I am writing some code for a research project. I am writing it in javascript because I want to be able to run it anywhere and to be able to publish it on the web when I finish the project. But I also need to rerun this code hundreds of thousands of times and look at the results as part of the research project so I want it to be efficient. For the webgl part of the project I am using an array buffer and typed arrays.
Would using an array buffer or typed array for all the javascript variables give normal javascript any performance improvements?
From what I have read it sounds like this is what web assembly and some transpilers are doing.

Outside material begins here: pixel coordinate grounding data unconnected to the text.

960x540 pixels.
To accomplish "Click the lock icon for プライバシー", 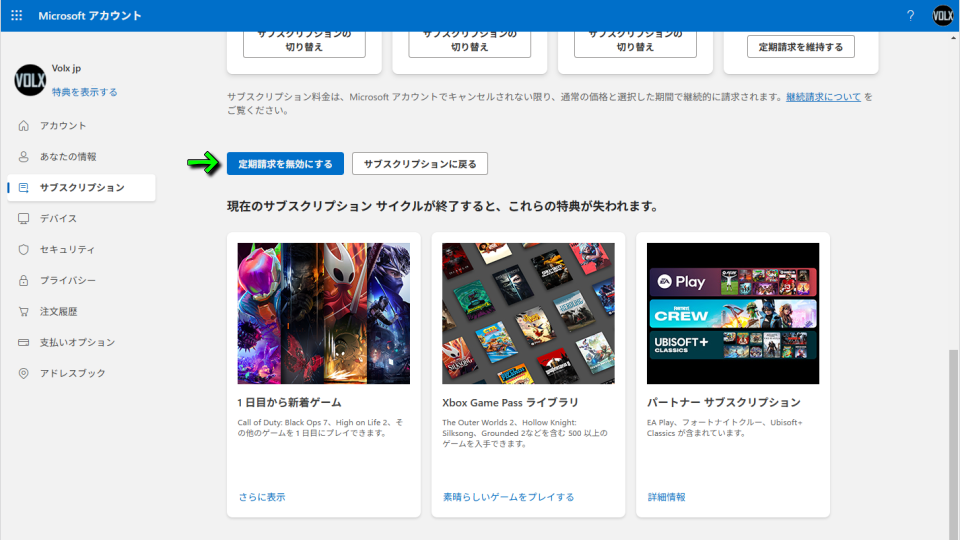I will 24,281.
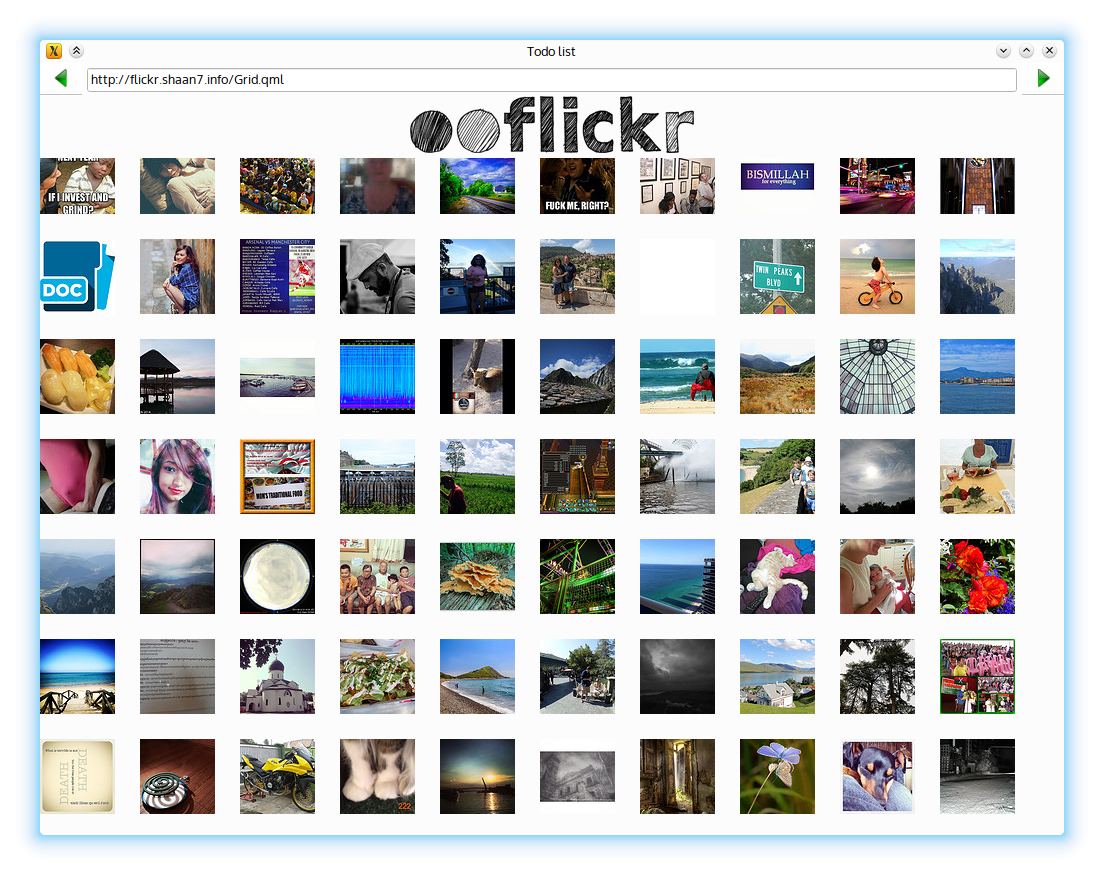Open the orange mushrooms photo

click(x=477, y=577)
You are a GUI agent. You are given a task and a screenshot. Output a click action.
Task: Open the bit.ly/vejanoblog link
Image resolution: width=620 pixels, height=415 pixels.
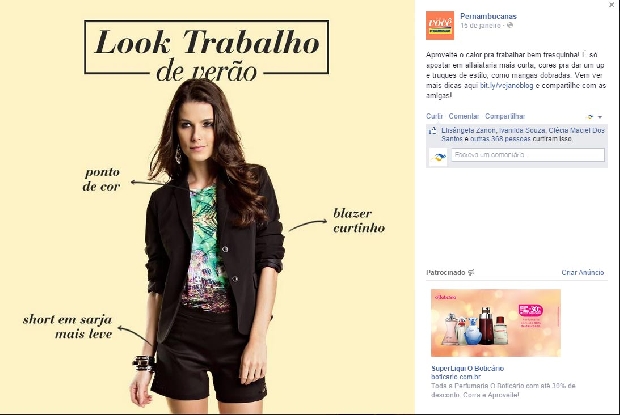point(507,85)
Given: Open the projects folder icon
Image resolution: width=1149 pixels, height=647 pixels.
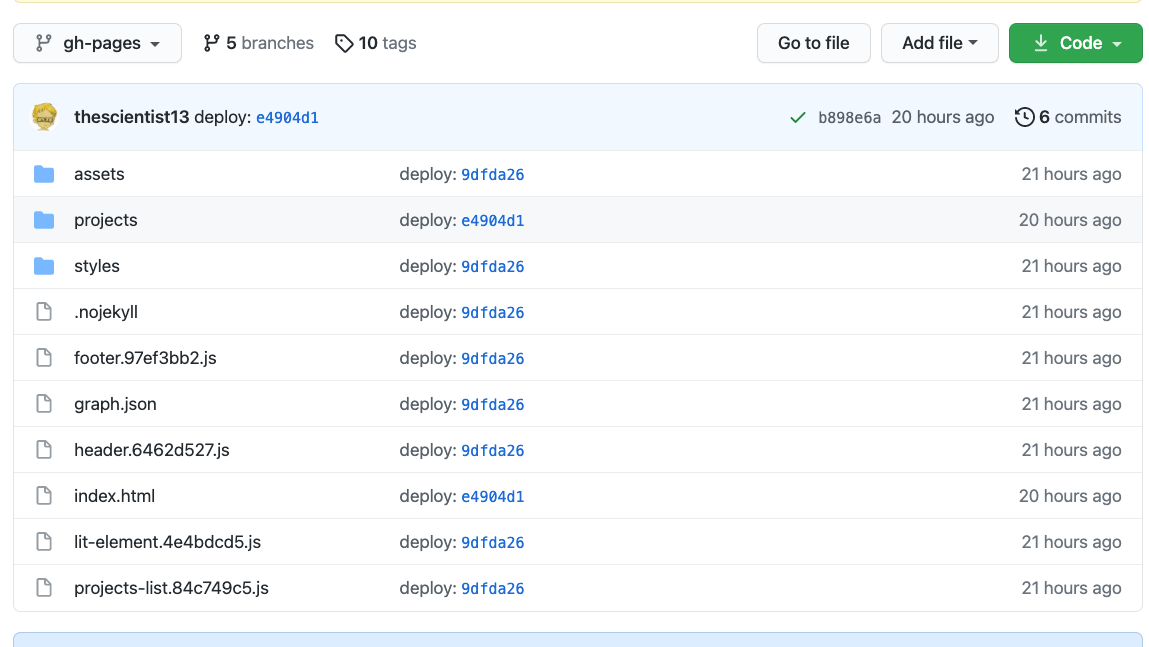Looking at the screenshot, I should point(44,219).
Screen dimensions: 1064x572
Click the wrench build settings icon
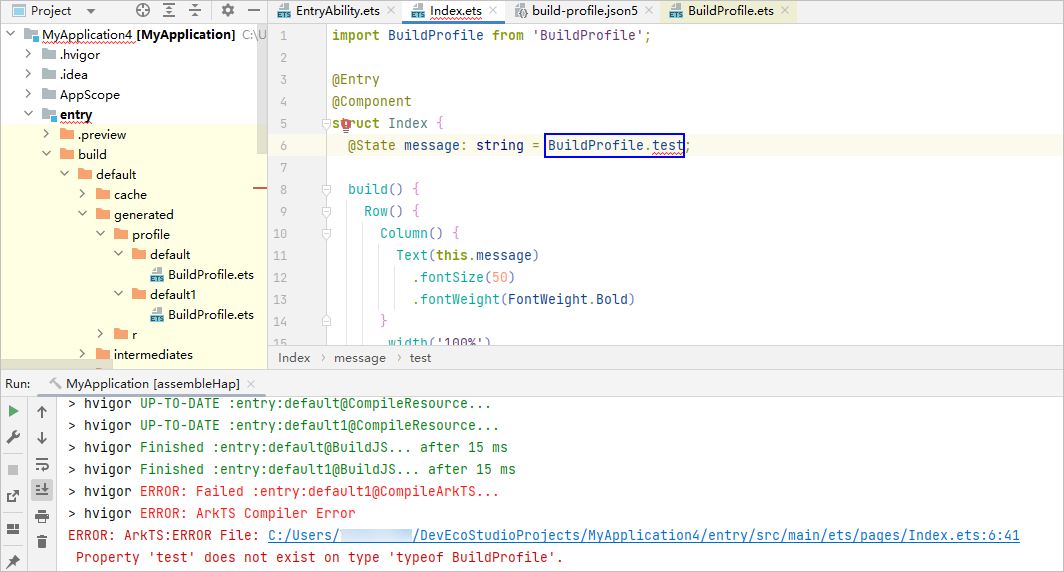13,437
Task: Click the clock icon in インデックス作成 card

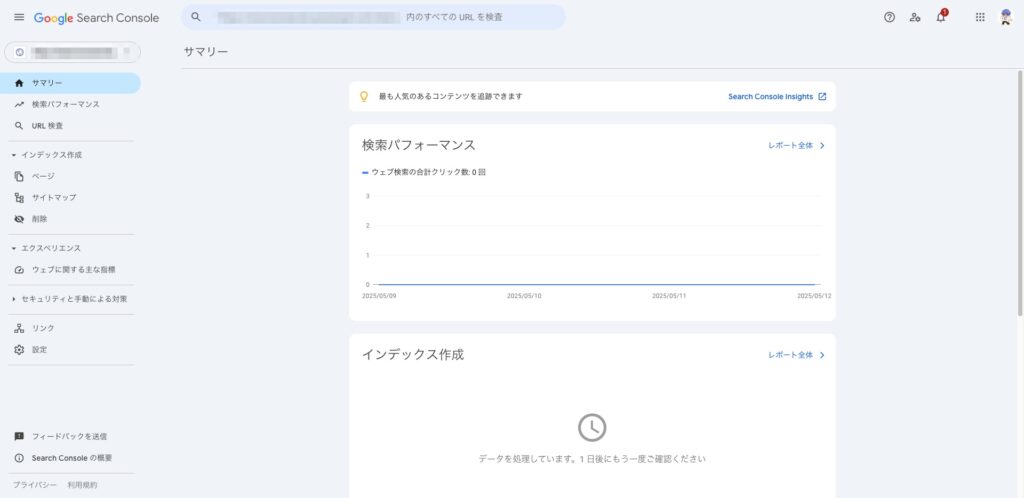Action: click(x=592, y=427)
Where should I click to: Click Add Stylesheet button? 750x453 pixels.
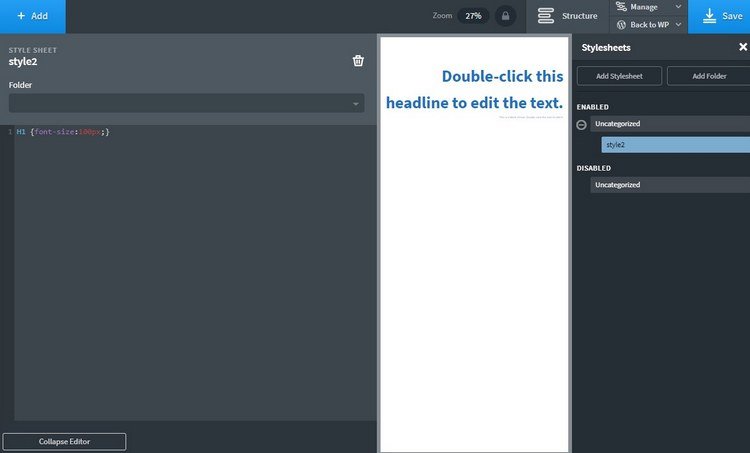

It is definitely possible to take advantage of some of the same typed array techniques that give web-assembly their boost. However as can be seen in the code snippet, naively replacing JS standard array with a typed array does not affect performance in any major way on e.g Chrome. (In fact, in the example the observed effect was negative)
let a = [];
let A = new Float64Array(1000000)
let b = [0, 0, 0, 0, 0, 0, 0, 0];
let B = new Float64Array(8);
for (let i = 0; i < 1000000; i++) {
let v = Math.sqrt(1+i)
a[i] = v;
A[i] = v;
}
tn = performance.now()
for (let n = 0; n < 500; n++) {
for (let i = 0; i < 999999; i++) {
B[i % 8] = B[i % 8] + (A[i] * A[i])
}
}
let SUM = 0;
for (let i = 0; i < 8; i++) {
SUM = SUM + B[i];
}
console.log(" TYPED ARRAY", performance.now() - tn, SUM)
tn = performance.now()
for (let n = 0; n < 500; n++) {
for (let i = 0; i < 999999; i++) {
b[i % 8] = b[i % 8] + (a[i] * a[i])
}
}
let sum = 0;
for (let i = 0; i < 8; i++) {
sum = sum + b[i];
}
console.log("standard array", performance.now() - tn, sum)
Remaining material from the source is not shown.